Directions for this task: Give back every record verbatim, but not the pictures.

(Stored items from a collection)

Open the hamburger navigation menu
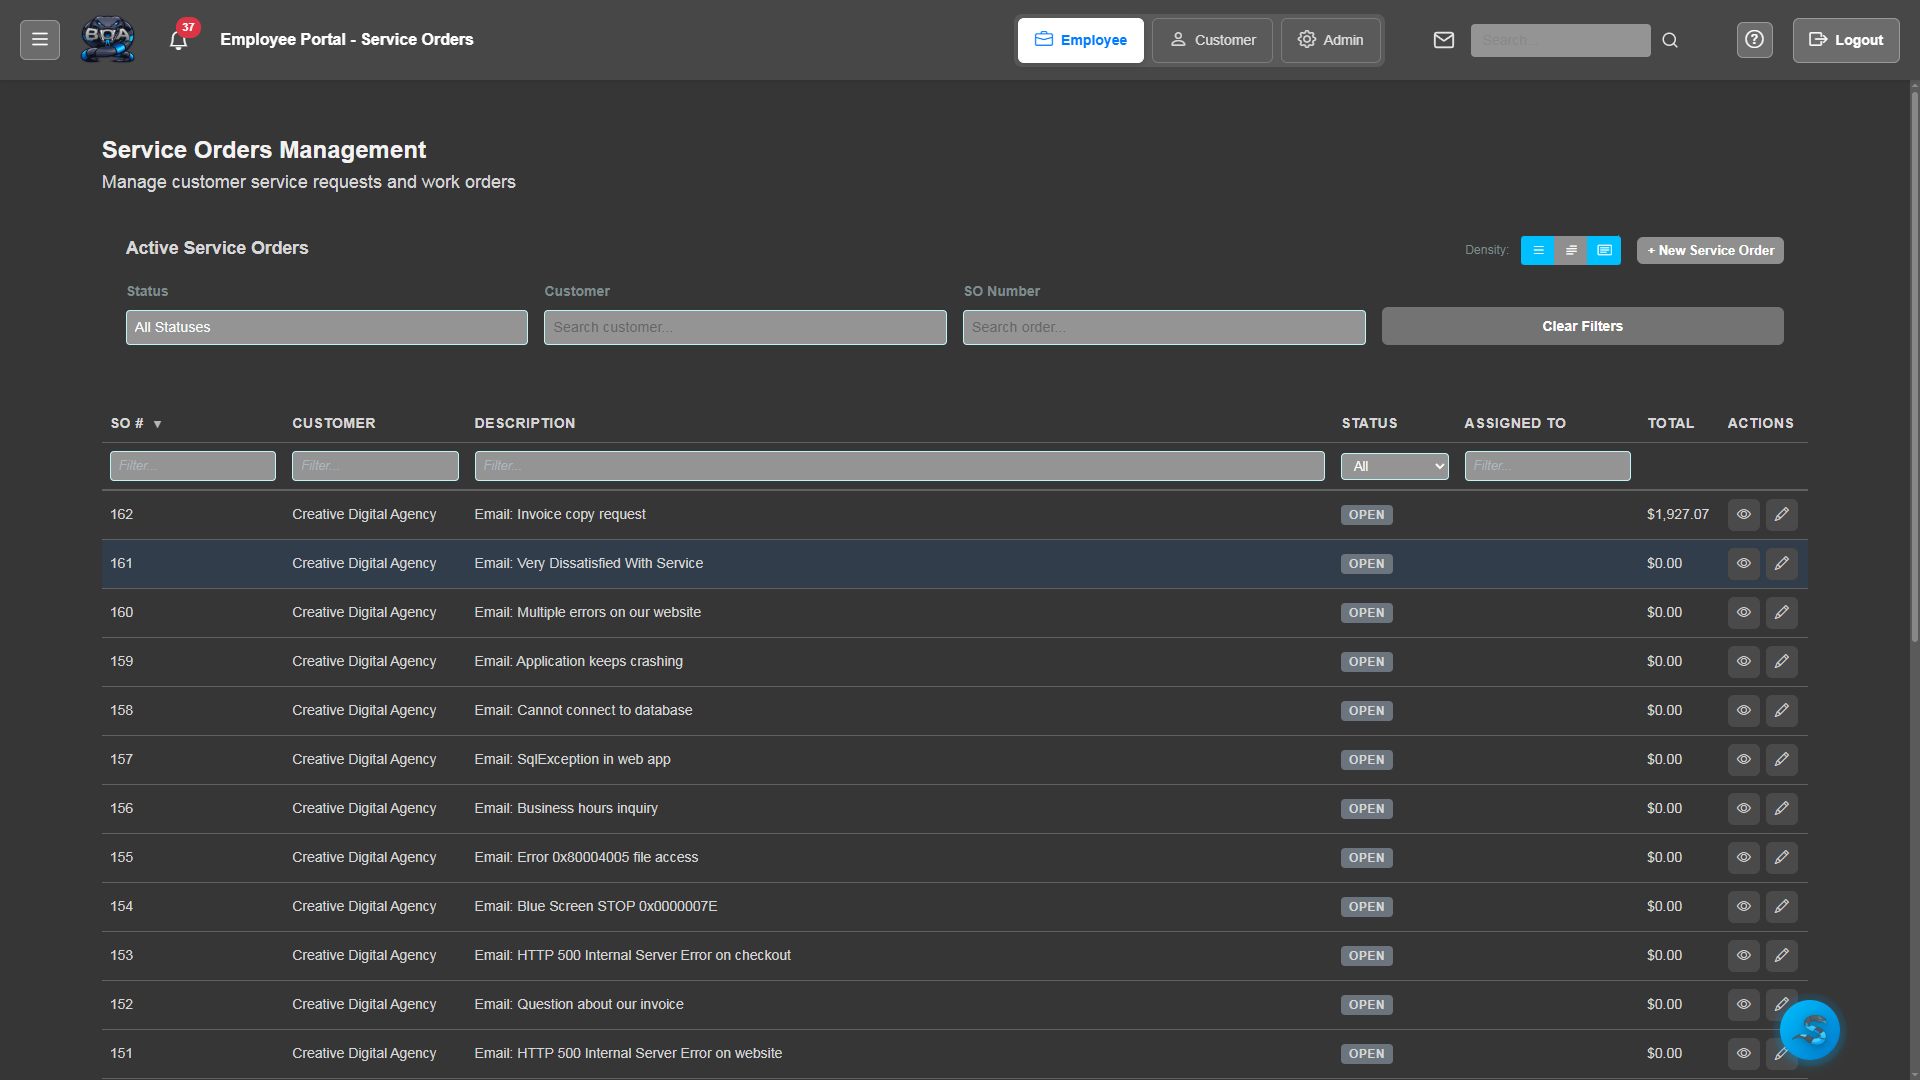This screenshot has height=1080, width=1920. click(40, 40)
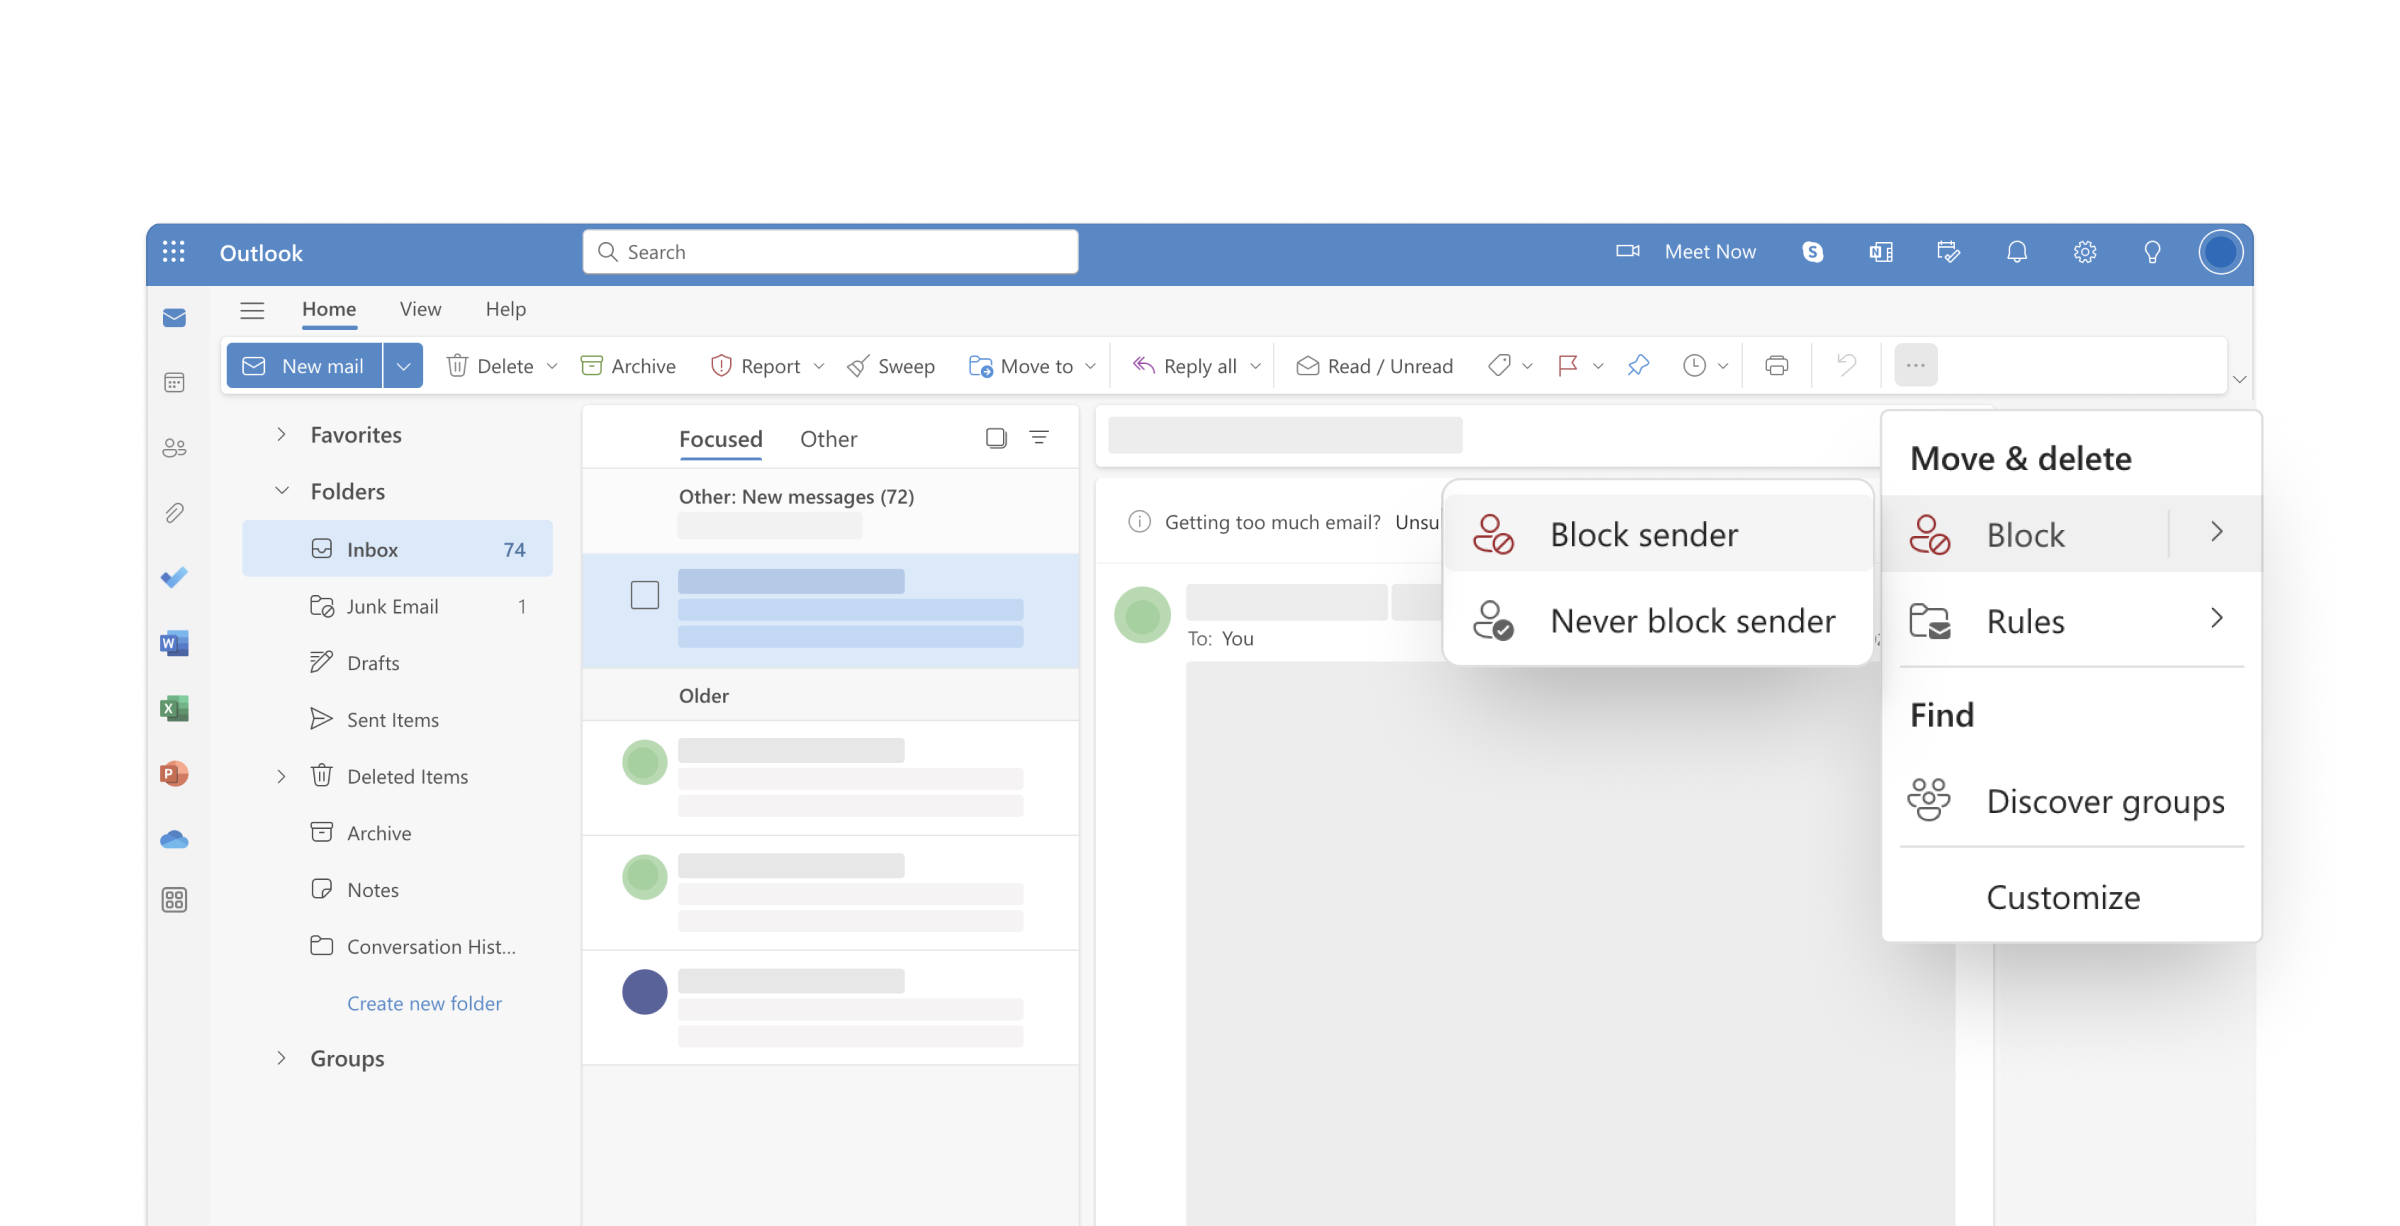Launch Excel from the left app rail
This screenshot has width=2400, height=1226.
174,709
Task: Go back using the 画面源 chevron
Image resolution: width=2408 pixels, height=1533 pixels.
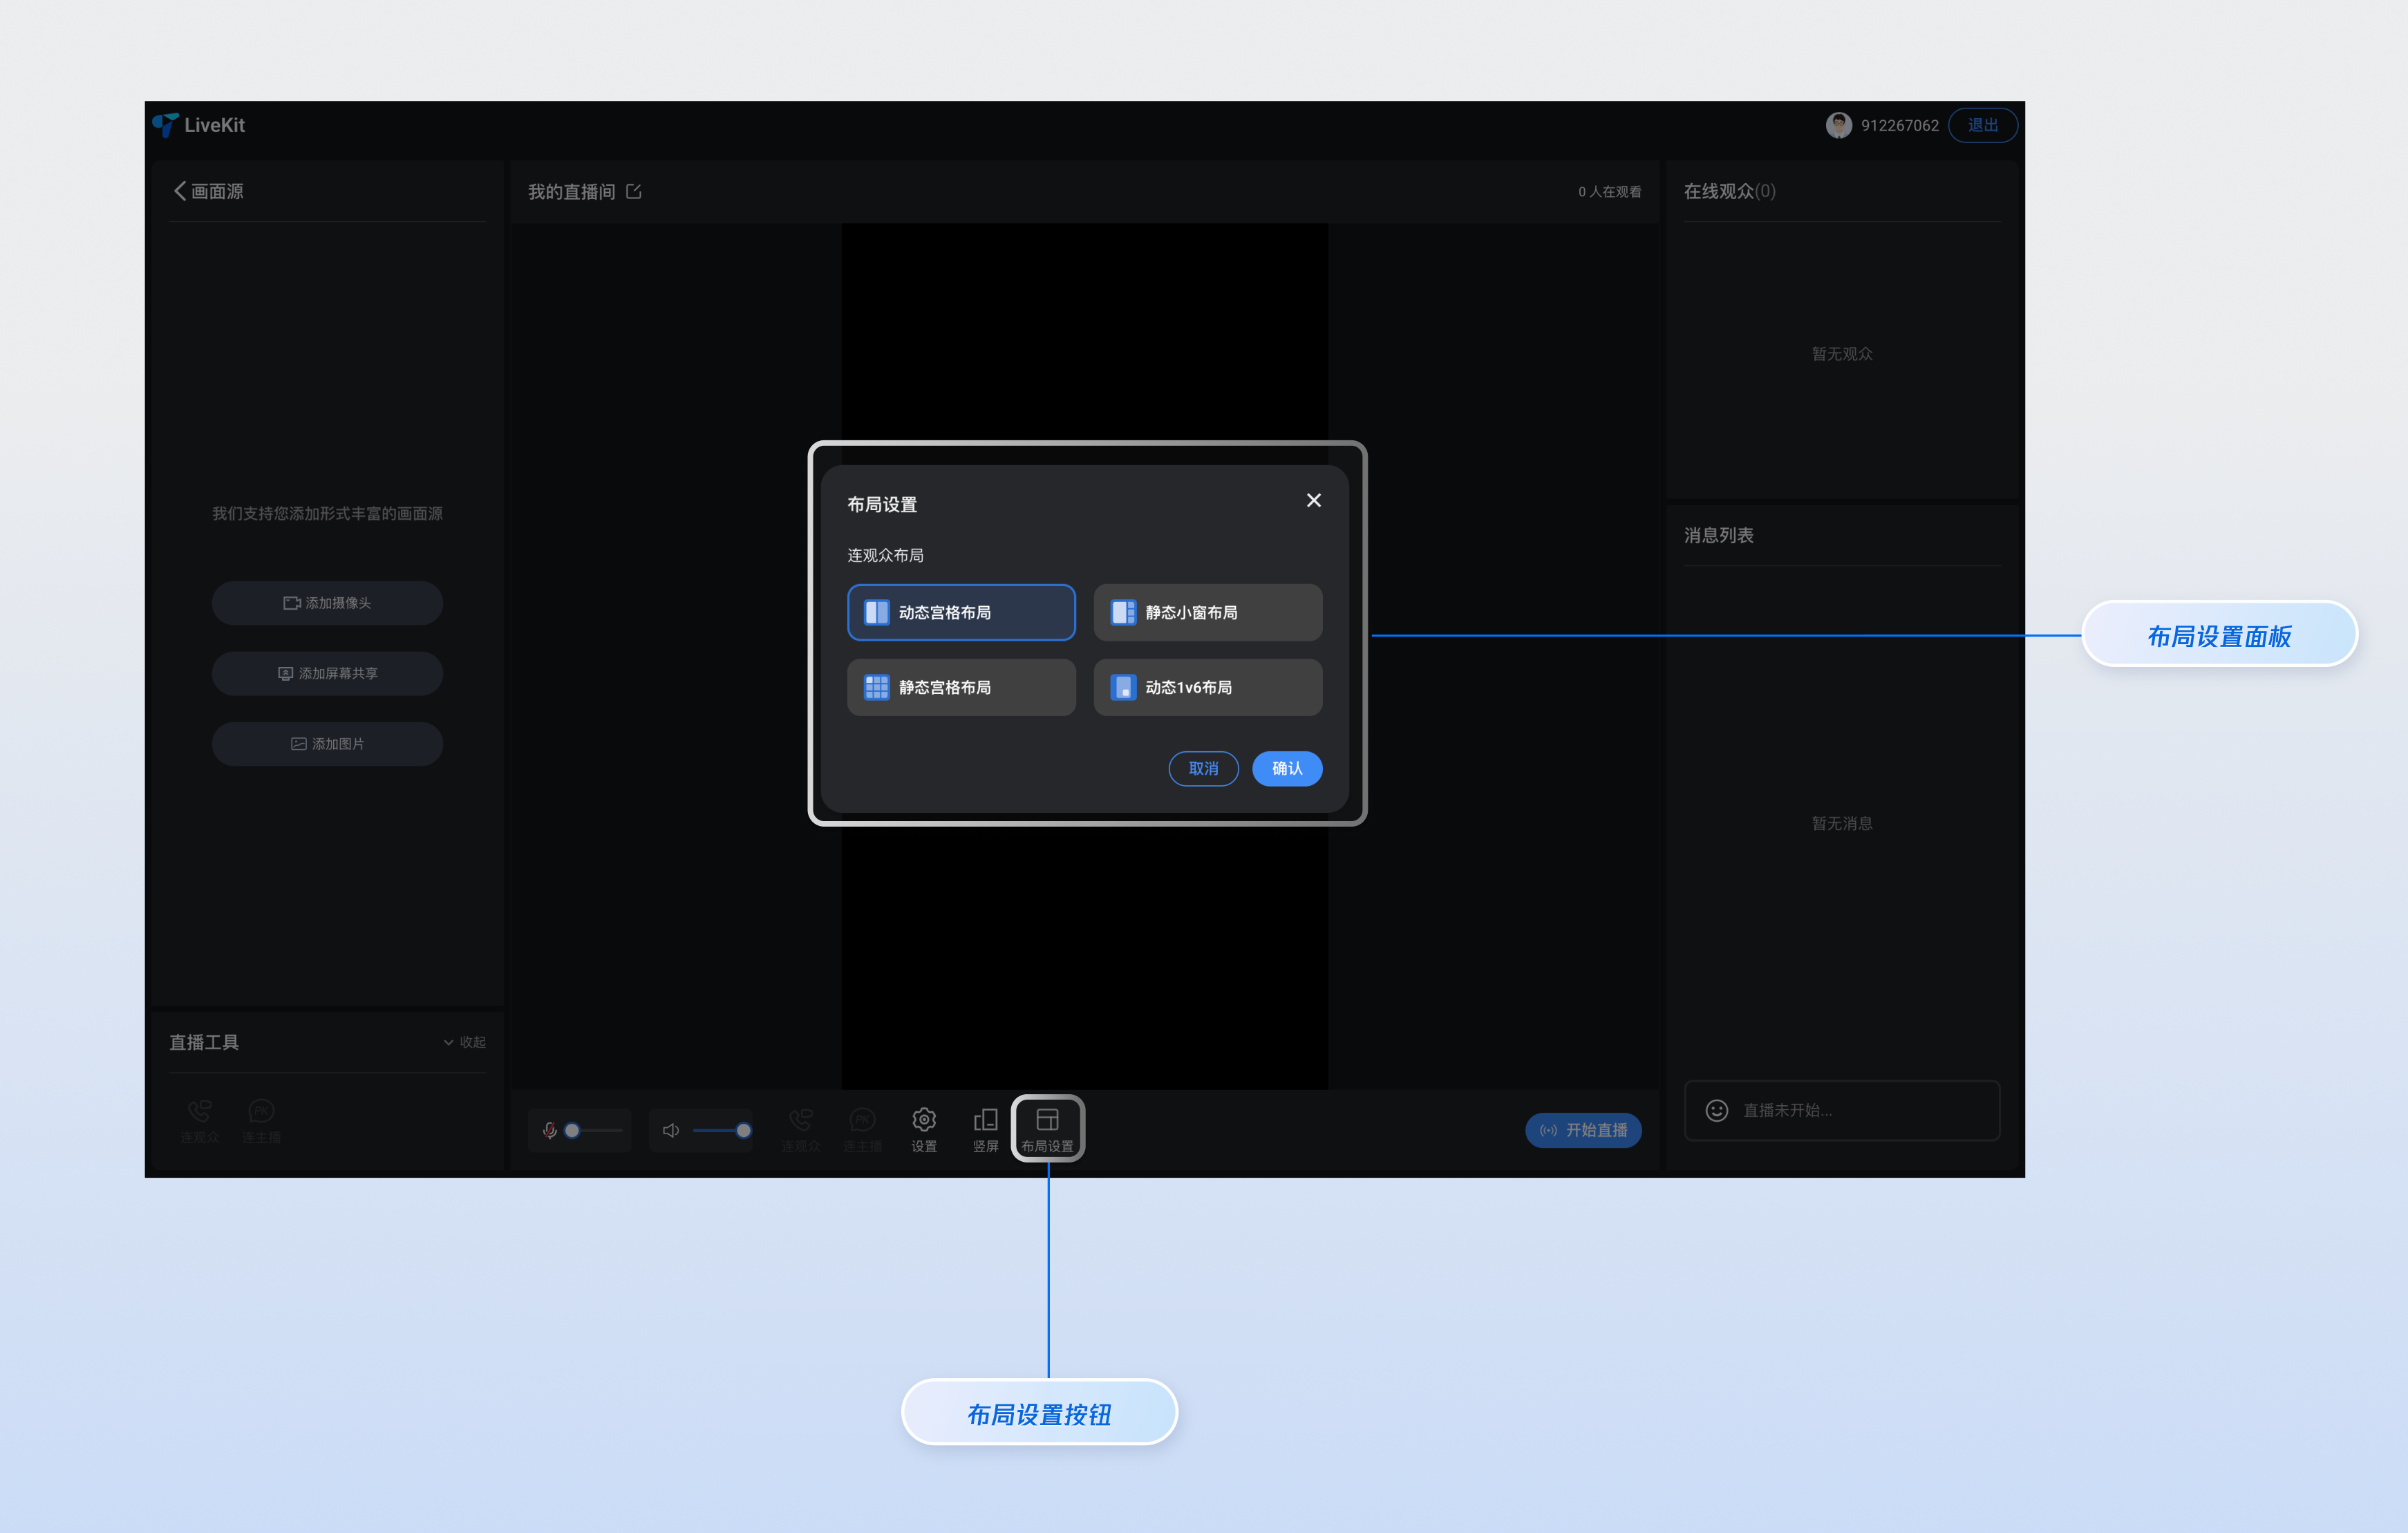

Answer section:
Open the hamburger navigation menu
This screenshot has height=1080, width=1920. click(40, 40)
Launch Excel from the left app rail
This screenshot has width=2400, height=1226.
174,709
Task: Go back using the 画面源 chevron
Image resolution: width=2408 pixels, height=1533 pixels.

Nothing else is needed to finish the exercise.